One recent bit of nonsense was when they wanted to tell him how to burn the heather, specifying the precise dimensions of the burnt strips and suggesting that each burnt strip (300 of them) should be fenced off to prevent grazing of the regrowth!

If you ask me, these muppets should have to spend 5 years as a ghillie before they're let loose near a computer. Then they might have a clue what their diktats actually mean to real people and real wildlife in real places, rather than the Disneyland in their heads.



Anyway, on to happier subjects... Jim's skill brought us in range of a nice stag on each of the two days, and much to my relief I was able to do my bit and put the bullet in the right place. Result: 2 stags in the larder, and a host of happy memories to cheer me up when I'm stuck behind a desk in dreary old London over the coming weeks.

Here's a vid of Jim bringing the carcass down using a trailer behind his Honda ATV.

video




I was staying at Killiecrankie - at the Killiecrankie Hotel, which I can highly recommend if you need somewhere to stay in the area, not least because the new owners have a very cute cocker pup called Beanie who lives in the entrance hall and welcomes the guests. It's on the River Garry - pictured above - close to the famous Soldier's Leap (the story is told on the sign below, although it completely omits to mention that the battle was fought on 27 July 1689, and that the Jacobites thrashed the Redcoats, although it did them little good in the end - there's a good summary here).
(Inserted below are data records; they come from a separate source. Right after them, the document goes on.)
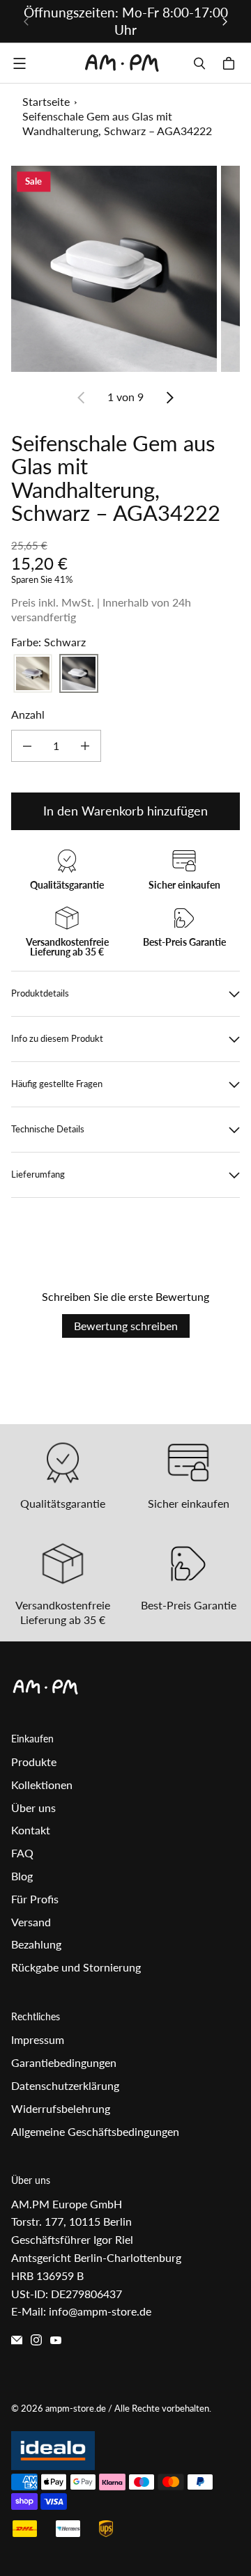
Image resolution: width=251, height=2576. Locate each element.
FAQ (22, 1852)
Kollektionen (42, 1784)
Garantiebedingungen (63, 2062)
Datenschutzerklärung (65, 2085)
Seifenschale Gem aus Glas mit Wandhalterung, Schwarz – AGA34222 (117, 123)
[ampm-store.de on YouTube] (56, 2340)
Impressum (37, 2039)
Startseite (46, 101)
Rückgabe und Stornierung (76, 1967)
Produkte (33, 1761)
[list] (125, 268)
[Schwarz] (78, 673)
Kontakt (30, 1829)
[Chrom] (32, 673)
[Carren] (231, 63)
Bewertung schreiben (126, 1325)
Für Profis (35, 1898)
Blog (22, 1875)
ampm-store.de (75, 2408)
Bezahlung (36, 1944)
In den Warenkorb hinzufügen (125, 810)
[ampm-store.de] (122, 63)
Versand (31, 1921)
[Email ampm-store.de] (16, 2340)
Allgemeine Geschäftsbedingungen (95, 2131)
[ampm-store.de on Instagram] (36, 2340)
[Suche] (199, 63)
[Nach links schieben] (26, 21)
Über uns (33, 1807)
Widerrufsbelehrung (60, 2108)
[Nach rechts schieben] (224, 21)
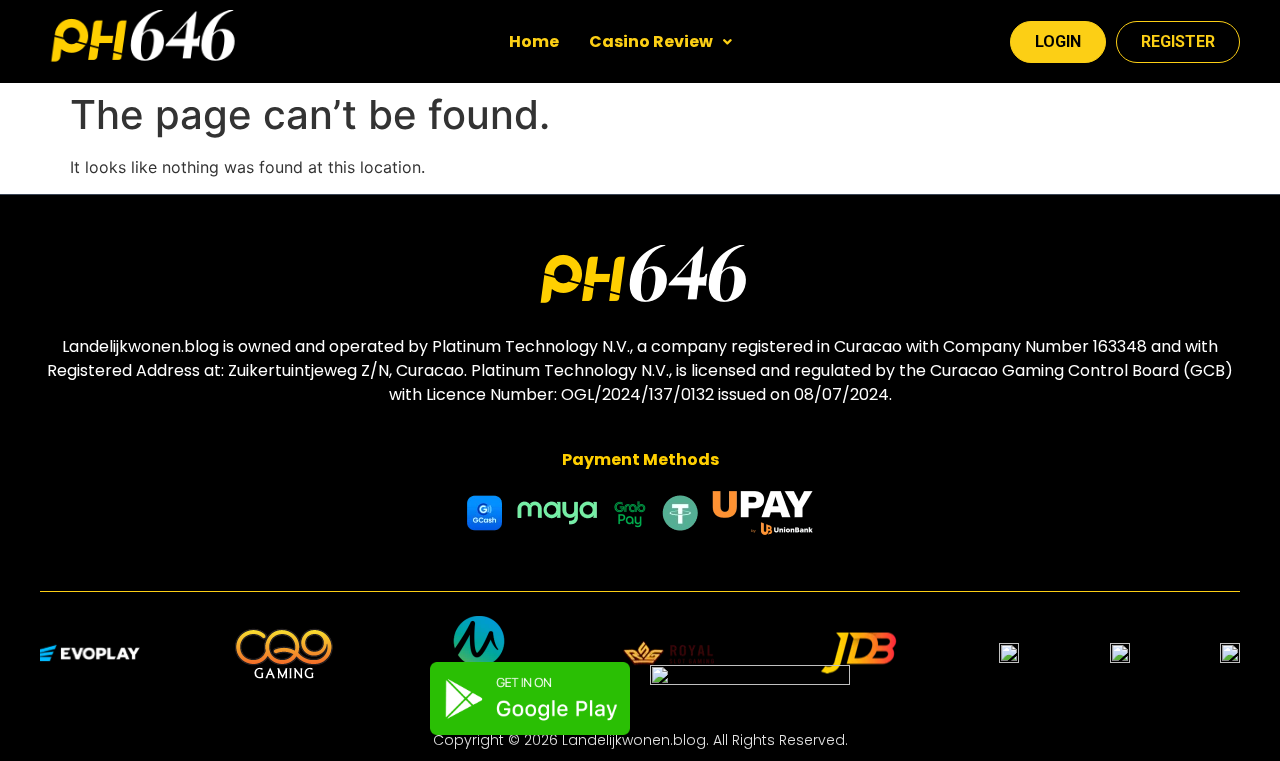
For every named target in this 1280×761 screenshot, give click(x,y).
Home (534, 41)
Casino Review (651, 41)
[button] (660, 42)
The area is one of the few remaining strongholds of red squirrels, which you can sometimes see from the dining room, as they run around the fir trees in the gardens. Sadly a good few end up squashed on the road, despite the signs warning motorists to look out for them.

All in all, I had a fabulous time and feel extremely lucky. Now I have to knuckle down and get on with the next issue. Ah well!